━━━━━ Reading passage ━━━━━
Yes, it will build on TX1 too. I fixed a problem with the new memory allocator to take in account the 32bit OS. Some basic tests are passing but the label_image test is giving the wrong results so there may be some other places with 32bit issues.
@benoitsteiner , with the new compiler your change to Eigen is not required anymore ( and it is forcing to edit a bunch of files). Could you please remove the check and re-enable variadic templates ?
@maxcuda Where can I download the new cuda compiler? I'd like to make sure that I don't introduce new problems when I enable variadic templates again.
@maxcuda is the new 7.0 compiler you were referencing part of Jetpack 2.2 that was just released?
Yes, you can get it with: wget http://developer.download.nvidia.com/embedded/L4T/r24_Release_v1.0/CUDA/cuda-repo-l4t-7-0-local_7.0-76_armhf.deb
The good news are that I was able to build v0.8 but some of the results are incorrect. I will update the blog with the changes. With v0.9 I had problem with the cudnn.cc file, it looks like it cannot handle cuddn v2.
Thanks so much. Looking forward to your post so I can get tensorflow running on the TX1
I updated my building instruction on cudamusing and also posted a wheel file.
Has anyone tested this on jetson tx1? I can't seem to get bazel build on aarch64.
@syed-ahmed I tested it on TX1. This is my configurations.
@syed-ahmed I got it to build on an aarch64 TX1. I mostly followed the instructions for the TK1 at cudamusing.blogspot.de. The only additional things I did were
Or, if you prefer, here is the bazel executable for aarch64 I ended up with: https://drive.google.com/file/d/0B8Gc_oVaYC7CWEhOMHJhc0hLY0U/view?usp=sharing
Maybe make a PR against bazel?
━━━━━ Excerpted records ━━━━━
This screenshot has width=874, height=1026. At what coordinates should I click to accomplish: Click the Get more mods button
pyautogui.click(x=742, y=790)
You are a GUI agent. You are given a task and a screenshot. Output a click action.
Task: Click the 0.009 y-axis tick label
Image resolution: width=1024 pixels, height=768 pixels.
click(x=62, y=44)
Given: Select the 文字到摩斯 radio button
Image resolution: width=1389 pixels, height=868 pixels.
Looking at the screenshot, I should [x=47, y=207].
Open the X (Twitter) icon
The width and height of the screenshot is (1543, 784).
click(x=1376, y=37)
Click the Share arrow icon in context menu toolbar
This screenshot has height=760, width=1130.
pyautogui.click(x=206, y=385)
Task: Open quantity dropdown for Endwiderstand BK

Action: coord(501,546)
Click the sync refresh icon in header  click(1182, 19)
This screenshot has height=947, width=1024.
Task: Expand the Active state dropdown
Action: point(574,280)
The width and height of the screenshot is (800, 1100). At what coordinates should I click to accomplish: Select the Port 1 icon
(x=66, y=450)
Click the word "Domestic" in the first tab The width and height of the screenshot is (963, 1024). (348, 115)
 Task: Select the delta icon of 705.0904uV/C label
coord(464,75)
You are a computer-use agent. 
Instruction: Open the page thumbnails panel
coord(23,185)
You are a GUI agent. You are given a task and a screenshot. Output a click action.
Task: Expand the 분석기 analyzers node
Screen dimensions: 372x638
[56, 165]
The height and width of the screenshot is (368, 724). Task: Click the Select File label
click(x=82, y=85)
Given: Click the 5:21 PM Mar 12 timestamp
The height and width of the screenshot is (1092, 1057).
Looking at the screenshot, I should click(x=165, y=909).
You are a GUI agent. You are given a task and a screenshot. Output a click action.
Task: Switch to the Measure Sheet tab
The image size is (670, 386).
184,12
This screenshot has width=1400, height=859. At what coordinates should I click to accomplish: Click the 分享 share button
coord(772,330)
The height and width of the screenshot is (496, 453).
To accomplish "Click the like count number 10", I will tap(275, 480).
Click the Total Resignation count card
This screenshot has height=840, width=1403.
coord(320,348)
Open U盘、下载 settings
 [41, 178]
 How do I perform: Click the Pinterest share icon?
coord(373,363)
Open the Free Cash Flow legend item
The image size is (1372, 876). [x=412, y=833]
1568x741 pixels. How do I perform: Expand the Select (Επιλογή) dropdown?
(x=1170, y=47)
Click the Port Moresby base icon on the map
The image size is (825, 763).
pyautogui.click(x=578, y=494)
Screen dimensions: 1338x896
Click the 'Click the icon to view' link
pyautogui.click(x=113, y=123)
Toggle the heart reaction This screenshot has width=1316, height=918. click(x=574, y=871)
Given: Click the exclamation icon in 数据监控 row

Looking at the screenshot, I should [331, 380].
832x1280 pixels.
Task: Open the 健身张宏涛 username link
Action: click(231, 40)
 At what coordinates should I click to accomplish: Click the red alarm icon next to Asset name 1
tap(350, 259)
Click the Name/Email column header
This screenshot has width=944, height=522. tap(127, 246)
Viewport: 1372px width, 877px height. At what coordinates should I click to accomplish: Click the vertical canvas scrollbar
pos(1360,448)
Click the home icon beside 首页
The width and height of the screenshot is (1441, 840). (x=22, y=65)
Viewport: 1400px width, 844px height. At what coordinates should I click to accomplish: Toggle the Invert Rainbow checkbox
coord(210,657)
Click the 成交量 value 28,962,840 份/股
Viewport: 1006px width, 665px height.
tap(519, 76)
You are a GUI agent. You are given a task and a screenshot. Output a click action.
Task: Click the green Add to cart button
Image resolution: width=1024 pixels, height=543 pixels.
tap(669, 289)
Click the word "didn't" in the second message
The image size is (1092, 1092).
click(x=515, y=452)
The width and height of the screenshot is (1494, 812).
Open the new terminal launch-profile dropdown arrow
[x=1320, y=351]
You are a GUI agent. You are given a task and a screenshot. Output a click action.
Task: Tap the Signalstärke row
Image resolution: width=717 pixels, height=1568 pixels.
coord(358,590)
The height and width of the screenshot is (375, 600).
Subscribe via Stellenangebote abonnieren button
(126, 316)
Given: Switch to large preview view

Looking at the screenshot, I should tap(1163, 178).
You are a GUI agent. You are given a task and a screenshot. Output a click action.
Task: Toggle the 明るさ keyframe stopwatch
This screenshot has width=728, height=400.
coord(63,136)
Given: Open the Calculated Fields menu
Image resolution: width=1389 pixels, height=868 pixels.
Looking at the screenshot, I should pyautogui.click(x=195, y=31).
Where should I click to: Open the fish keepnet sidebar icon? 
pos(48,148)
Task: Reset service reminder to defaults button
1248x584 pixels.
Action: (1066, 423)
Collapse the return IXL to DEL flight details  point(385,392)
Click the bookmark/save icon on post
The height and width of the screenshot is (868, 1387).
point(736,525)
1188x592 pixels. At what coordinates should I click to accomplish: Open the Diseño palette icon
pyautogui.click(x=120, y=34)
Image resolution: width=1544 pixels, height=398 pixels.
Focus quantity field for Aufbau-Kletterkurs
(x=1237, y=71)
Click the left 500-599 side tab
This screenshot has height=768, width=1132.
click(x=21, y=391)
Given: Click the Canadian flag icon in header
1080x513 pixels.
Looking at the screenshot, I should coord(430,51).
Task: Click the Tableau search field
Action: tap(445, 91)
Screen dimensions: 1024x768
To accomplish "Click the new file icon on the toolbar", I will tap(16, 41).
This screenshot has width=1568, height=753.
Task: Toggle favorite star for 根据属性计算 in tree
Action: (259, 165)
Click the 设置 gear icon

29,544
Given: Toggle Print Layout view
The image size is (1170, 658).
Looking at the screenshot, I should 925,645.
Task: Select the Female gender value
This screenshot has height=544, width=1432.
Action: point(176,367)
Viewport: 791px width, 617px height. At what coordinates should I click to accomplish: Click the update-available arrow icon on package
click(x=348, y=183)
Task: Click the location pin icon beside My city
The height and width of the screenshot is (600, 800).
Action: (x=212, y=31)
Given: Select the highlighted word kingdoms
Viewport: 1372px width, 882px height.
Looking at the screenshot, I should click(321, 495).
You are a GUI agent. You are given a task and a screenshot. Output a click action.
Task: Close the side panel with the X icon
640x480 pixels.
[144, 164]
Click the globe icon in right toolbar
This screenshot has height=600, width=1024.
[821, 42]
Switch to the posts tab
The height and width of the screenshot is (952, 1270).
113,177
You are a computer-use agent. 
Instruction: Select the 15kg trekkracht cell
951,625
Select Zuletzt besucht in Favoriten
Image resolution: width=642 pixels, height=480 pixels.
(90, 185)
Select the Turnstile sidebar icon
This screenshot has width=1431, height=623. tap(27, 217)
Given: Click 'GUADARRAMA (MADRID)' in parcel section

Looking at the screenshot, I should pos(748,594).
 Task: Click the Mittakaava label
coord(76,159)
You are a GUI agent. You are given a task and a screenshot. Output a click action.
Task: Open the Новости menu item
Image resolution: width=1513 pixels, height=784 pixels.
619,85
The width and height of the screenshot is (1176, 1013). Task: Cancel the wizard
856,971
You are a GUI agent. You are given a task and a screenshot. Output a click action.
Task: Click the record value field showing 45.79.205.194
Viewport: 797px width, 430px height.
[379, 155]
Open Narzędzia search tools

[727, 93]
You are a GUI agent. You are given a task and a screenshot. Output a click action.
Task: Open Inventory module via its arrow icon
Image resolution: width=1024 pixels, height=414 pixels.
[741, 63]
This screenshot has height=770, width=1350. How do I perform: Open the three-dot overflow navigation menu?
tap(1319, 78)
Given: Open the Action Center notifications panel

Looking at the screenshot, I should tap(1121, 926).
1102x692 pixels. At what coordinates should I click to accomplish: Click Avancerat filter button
━━━━━
- **What is asked**:
**a)** Translate this sentence from the forum thread into Spanish: "I updated my building instruction on cudamusing and also posted a wheel file."
**b)** Please rewrite the records from the line containing "Click the globe icon in right toolbar" through the line containing "coord(76,159)", both included, as a JSON list of strings with one string per line and blank lines omitted.
The forum thread and the records are unrelated to each other.

- **Responses to the tasks**:
**a)** Actualicé mis instrucciones de compilación en cudamusing y también publiqué un archivo wheel.

**b)**
[
  "Click the globe icon in right toolbar",
  "This screenshot has height=600, width=1024.",
  "[821, 42]",
  "Switch to the posts tab",
  "The height and width of the screenshot is (952, 1270).",
  "113,177",
  "You are a computer-use agent. ",
  "Instruction: Select the 15kg trekkracht cell",
  "951,625",
  "Select Zuletzt besucht in Favoriten",
  "Image resolution: width=642 pixels, height=480 pixels.",
  "(90, 185)",
  "Select the Turnstile sidebar icon",
  "This screenshot has width=1431, height=623. tap(27, 217)",
  "Given: Click 'GUADARRAMA (MADRID)' in parcel section",
  "Looking at the screenshot, I should pos(748,594).",
  " Task: Click the Mittakaava label",
  "coord(76,159)"
]